X10 (industry standard)

X10 (industry standard)

X10 is an international and open industry standard for communication among electronic devices used for home automation, also known as "domotics". It primarily uses power line wiring for signaling and control, where the signals involve brief radio frequency bursts representing digital information. A wireless radio based protocol transport is also defined.

X10 was developed in 1975 by Pico Electronics of Glenrothes, Scotland, in order to allow remote control of home devices and appliances. It was the first general purpose domotic network technology and remains the most widely available.Fact|date=March 2008

Although a number of higher bandwidth alternatives exist including KNX, INSTEON, BACnet, and LonWorks, X10 remains popular in the home environment with millions of units in use worldwide, and inexpensive availability of new components.

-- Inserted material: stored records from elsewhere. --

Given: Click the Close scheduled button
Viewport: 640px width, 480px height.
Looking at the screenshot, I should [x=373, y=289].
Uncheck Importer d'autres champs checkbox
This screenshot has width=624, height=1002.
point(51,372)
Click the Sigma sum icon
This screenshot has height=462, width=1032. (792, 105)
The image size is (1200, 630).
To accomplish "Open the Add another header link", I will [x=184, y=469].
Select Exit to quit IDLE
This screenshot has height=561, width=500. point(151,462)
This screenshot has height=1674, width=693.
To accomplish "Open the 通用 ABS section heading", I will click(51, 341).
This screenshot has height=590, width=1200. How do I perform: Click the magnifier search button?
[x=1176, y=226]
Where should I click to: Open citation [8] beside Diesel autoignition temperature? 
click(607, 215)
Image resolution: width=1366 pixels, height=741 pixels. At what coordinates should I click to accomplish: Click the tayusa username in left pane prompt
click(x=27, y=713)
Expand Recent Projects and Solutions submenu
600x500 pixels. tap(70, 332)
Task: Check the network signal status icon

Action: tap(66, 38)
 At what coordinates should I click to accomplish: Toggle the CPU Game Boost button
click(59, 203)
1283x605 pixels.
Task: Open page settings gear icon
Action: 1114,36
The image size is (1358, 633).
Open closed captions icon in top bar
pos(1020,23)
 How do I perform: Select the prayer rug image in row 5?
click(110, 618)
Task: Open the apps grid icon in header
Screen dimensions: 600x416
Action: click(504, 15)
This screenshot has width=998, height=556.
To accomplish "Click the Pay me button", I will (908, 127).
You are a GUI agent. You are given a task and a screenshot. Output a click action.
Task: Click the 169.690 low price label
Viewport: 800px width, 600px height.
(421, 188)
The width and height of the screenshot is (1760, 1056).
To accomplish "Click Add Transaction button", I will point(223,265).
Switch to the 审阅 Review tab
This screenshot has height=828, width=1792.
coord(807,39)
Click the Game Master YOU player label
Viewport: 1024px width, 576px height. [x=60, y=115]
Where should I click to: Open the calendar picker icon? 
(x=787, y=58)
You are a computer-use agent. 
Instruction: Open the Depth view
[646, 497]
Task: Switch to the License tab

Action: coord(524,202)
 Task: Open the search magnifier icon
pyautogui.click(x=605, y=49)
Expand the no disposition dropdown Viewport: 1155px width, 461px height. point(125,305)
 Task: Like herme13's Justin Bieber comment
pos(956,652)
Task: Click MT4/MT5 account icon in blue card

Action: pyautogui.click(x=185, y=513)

Power line carrier control overview

Household electrical wiring — the same which powers lights and appliances — is used to send digital data between X10 devices. This digital data is encoded onto a 120 kHz carrier which is transmitted as bursts during the relatively quiet zero crossings of the 50 or 60 Hz AC alternating current waveform. One bit is transmitted at each zero crossing.

The digital data consists of an address and a command sent from a controller to a controlled device. More advanced controllers can also query equally advanced devices to respond with their status. This status may be as simple as "off" or "on", or the current dimming level, or even the temperature or other sensor reading. Devices usually plug into the wall where a lamp, television, or other household appliance plugs in; however some built-in controllers are also available for wall switches and ceiling fixtures.

The relatively high-frequency carrier frequency carrying the signal cannot pass through a power transformer or across the phases of a multiphase system. For split phase systems, the signal can be passively coupled from phase-to-phase using a passive capacitor, but for three phase systems or where the capacitor provides insufficient coupling, an active X10 repeater can be used. To allow signals be coupled across phases and still match each phase's zero crossing point, each bit is transmitted three times in each half cycle, offset by 1/6th cycle.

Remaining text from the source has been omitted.